Missing Algerian plane's wreckage found: Report

Missing Algerian plane's wreckage found: Report

116 on board feared dead

The wreckage of an Air Algerie plane missing since early yesterday with 116 people on board has been found in Mali near the Burkina Faso border, an army coordinator in Ouagadougou said.

"We have found the Algerian plane.

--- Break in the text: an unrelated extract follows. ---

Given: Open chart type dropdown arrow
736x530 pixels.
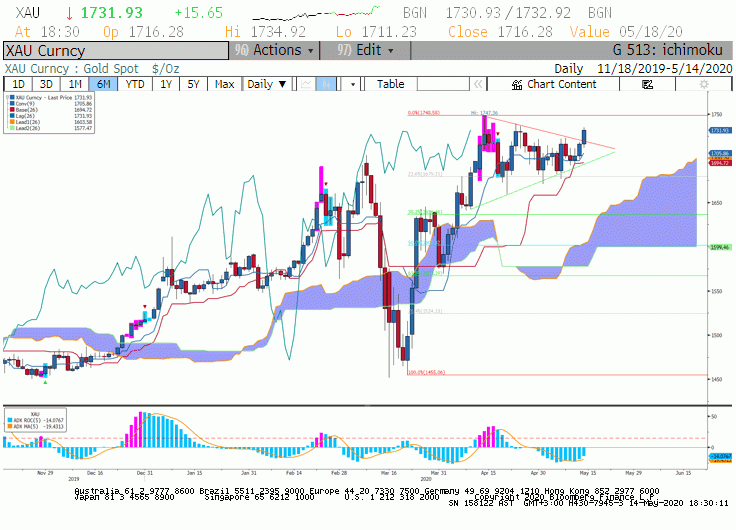Looking at the screenshot, I should tap(353, 84).
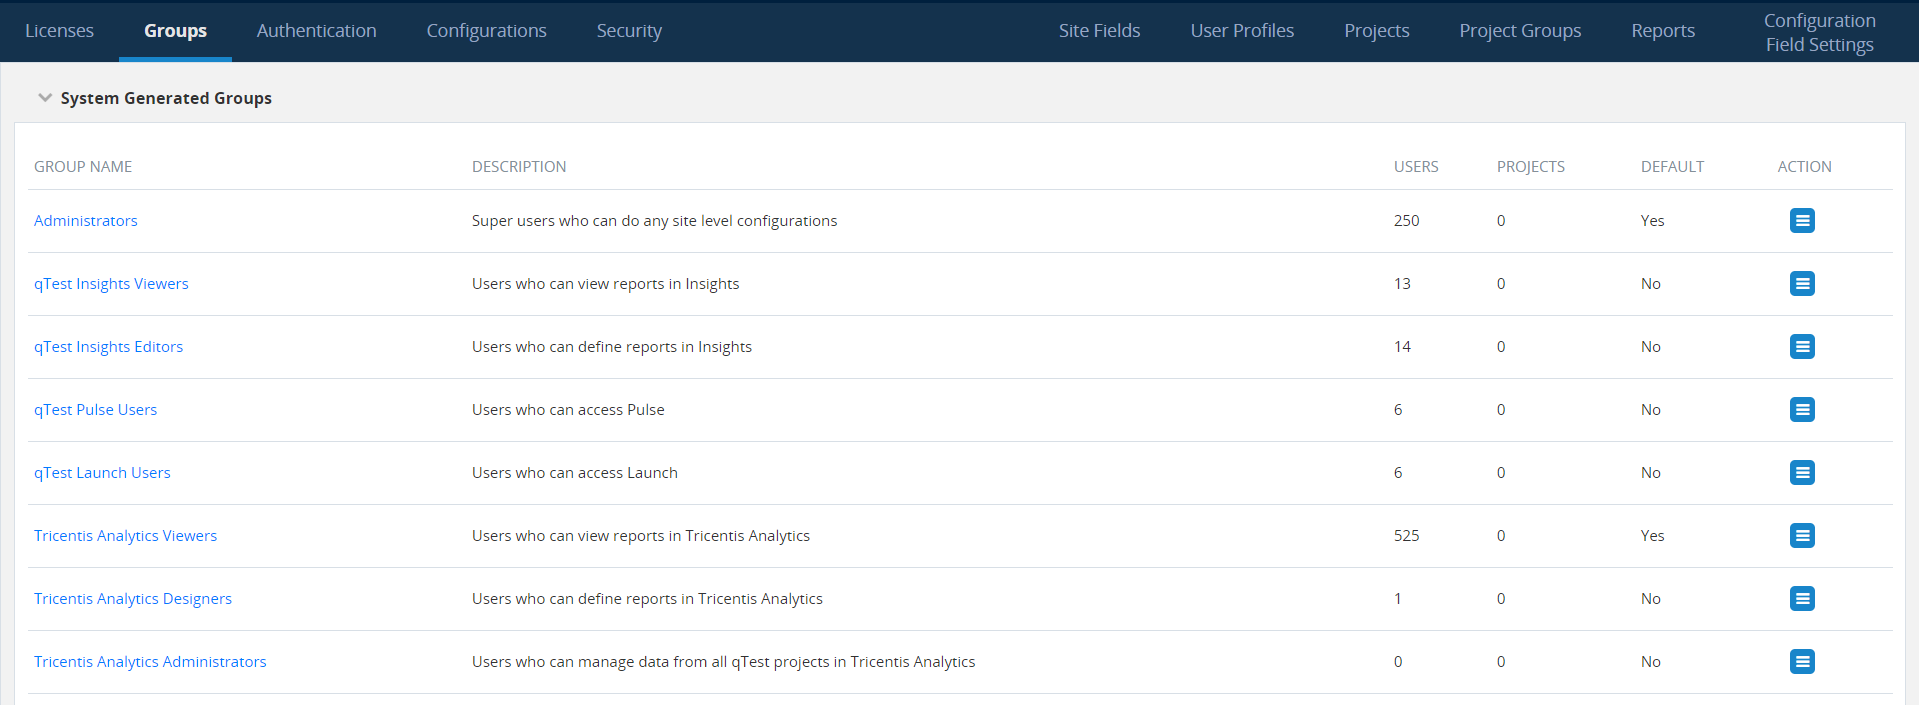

The wreck has been located ... 50 kilometres north of the Burkina Faso border" in the Malian region of Gossi, said General Gilbert Diendiere of the Burkina Faso army.

A witness had earlier reported seeing the plane "falling" in the region of Gossi and the general said they were taking the reports seriously as they matched radar images of the flight path.

"That is where we will strengthen our search," he had added.

Flight AH5017, which originated in Ouagadougou and was bound for Algiers with 51 French nationals aboard, according to Foreign Minister Laurent Fabius, went missing amid reports of heavy storms, company sources and officials said.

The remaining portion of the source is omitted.